The Gaza Kingdom comprised parts of what are now southeastern Zimbabwe, as well as extending from the Sabi River down to the southern part of Mozambique, covering parts of the current provinces of Sofala, Manica, Inhambane, Gaza and Maputo, and neighboring parts of South Africa. Within the area encompassed by the Gaza Empire, Nguni armies invaded the north and established cattle-owning military states along the edges of the Mozambican highlands. Although not within the borders of modern-day Mozambique, these military states nonetheless served as effective bases for raids into Mozambique.

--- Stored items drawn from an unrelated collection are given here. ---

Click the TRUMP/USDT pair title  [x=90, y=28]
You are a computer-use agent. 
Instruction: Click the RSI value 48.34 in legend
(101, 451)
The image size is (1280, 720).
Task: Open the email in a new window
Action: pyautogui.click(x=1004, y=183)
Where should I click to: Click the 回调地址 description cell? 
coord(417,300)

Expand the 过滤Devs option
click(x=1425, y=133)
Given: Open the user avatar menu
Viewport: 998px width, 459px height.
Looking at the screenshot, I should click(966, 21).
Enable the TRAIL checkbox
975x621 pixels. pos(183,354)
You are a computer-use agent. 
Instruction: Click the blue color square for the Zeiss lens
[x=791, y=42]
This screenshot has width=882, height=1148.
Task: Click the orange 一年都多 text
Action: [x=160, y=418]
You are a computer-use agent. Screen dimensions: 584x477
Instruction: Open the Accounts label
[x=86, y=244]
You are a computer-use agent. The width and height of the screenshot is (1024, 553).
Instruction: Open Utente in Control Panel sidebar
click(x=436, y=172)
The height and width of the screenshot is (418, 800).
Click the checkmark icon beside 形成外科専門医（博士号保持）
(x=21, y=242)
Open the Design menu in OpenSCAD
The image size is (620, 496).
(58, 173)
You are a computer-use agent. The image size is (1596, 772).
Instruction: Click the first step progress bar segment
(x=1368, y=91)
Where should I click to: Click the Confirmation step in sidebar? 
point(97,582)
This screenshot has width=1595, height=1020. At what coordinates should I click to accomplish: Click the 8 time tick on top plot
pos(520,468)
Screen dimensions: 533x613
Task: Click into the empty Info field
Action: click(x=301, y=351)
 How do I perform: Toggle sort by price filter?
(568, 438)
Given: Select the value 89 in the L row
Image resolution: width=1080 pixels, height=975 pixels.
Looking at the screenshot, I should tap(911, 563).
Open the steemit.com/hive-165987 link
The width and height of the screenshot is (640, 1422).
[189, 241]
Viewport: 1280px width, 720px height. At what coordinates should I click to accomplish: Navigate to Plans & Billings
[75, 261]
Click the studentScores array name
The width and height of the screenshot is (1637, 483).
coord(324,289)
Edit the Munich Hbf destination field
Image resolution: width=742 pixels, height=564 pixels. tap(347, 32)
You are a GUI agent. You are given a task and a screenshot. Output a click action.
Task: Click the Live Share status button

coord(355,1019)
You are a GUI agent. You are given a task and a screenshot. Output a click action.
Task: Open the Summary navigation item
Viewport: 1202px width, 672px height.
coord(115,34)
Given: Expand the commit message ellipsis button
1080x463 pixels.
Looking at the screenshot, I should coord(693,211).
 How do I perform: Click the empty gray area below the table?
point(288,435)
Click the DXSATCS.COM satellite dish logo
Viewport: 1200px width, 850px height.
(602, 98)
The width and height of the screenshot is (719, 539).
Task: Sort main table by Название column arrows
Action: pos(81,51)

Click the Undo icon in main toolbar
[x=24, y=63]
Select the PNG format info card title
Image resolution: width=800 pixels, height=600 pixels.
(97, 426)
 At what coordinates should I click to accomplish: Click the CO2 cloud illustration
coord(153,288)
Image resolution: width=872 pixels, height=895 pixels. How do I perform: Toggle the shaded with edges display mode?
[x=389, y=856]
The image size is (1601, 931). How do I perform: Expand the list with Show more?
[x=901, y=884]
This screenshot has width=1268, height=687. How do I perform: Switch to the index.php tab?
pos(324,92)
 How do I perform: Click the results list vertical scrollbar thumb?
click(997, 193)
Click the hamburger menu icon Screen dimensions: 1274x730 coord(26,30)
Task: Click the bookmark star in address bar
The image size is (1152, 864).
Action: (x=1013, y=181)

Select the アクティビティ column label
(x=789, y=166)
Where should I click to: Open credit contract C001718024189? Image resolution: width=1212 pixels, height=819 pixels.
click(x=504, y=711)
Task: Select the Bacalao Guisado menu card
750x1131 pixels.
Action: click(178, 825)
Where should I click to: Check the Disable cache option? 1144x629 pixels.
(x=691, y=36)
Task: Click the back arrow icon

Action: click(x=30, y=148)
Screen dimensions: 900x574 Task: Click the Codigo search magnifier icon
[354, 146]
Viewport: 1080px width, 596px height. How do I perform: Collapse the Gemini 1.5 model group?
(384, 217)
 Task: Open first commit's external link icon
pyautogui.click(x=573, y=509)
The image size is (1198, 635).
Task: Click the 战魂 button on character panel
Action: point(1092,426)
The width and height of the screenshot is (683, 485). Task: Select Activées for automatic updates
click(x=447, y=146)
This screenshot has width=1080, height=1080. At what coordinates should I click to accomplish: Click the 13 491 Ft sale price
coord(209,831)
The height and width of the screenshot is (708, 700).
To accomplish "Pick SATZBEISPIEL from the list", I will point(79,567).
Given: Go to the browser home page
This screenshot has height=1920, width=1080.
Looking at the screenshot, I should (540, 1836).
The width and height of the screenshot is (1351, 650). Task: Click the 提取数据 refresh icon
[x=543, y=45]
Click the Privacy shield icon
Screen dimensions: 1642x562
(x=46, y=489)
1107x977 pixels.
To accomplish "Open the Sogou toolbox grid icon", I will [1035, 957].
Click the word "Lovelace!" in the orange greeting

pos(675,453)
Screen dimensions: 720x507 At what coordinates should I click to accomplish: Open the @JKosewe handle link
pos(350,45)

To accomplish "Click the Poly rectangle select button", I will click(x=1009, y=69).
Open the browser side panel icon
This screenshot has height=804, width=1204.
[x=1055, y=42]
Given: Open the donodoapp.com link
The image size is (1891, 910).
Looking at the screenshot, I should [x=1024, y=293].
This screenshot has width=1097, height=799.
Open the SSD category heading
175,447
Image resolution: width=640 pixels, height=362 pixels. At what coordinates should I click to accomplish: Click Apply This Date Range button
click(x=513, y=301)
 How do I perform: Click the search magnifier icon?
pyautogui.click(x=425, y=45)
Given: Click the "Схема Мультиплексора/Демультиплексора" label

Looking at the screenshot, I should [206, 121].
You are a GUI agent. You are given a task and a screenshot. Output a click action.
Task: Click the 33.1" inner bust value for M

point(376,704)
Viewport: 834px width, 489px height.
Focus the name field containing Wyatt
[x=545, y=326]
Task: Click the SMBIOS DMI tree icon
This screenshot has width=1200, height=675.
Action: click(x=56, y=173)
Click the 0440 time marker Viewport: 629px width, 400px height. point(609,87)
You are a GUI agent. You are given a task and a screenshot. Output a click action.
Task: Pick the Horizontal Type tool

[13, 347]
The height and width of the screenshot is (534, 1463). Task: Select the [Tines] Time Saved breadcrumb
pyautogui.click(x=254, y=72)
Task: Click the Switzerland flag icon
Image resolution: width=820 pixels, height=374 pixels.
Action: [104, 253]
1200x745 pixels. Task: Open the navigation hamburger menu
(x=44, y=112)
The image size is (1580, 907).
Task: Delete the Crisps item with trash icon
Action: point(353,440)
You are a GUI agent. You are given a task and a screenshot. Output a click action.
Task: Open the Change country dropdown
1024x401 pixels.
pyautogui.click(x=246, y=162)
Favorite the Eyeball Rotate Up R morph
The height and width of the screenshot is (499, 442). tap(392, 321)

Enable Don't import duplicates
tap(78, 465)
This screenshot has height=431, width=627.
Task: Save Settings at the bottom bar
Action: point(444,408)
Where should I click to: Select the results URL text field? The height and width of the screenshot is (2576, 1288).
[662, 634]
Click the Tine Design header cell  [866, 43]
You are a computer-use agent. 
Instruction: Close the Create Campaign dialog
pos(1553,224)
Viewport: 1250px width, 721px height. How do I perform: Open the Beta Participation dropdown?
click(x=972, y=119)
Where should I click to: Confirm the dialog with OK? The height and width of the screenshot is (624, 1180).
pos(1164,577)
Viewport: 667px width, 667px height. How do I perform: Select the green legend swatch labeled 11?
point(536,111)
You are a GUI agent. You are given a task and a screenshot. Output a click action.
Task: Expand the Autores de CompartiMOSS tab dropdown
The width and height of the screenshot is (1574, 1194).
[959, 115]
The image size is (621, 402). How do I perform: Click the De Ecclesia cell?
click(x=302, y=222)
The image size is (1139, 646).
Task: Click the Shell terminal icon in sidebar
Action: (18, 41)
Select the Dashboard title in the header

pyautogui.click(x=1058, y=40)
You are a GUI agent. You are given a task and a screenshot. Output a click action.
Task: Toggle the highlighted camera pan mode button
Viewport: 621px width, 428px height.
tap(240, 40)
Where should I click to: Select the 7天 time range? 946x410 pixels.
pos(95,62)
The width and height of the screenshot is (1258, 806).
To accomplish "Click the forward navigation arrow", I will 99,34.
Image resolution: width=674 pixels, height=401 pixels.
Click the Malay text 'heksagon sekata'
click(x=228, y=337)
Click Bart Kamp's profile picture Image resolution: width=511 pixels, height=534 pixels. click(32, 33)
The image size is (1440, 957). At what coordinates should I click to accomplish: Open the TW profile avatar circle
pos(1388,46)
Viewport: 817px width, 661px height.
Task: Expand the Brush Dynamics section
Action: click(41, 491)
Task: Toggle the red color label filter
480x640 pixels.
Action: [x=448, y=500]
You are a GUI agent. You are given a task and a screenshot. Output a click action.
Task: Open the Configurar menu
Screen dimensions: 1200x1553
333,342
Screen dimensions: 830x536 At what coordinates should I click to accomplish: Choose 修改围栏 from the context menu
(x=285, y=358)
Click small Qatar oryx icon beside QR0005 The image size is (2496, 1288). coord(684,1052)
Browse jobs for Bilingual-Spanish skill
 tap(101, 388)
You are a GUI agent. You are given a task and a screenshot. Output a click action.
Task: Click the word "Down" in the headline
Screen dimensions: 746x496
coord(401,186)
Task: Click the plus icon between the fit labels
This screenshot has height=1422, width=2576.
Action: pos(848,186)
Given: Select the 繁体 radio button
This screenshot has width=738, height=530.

Soshangane extended his control over the area between the Komati (Incomati) and the Zambezi rivers, incorporating the local Tsonga and Shona peoples into his Kingdom. The waves of armed groups disrupted both trade and day-to-day production throughout the area. Two groups, the Jele under Zwangendaba and the Ndwandwe (both later known as Nguni) under Soshangane, swept through Mozambique. Zwangendaba's group continued north across the Zambezi, settling to the west of contemporary Mozambique, but Soshangane's group crossed the Limpopo into southern Mozambique.

Another army, under the command of Dingane and Mhlangana, was sent by Shaka to deal with Soshangane, but the army suffered great hardship because of hunger and malaria, and Soshangane had no difficulty in driving them off, towards the end of 1828. During the whole of this turbulent period, from 1830 onwards, groups of Tsonga speakers moved southwards and defeated smaller groups.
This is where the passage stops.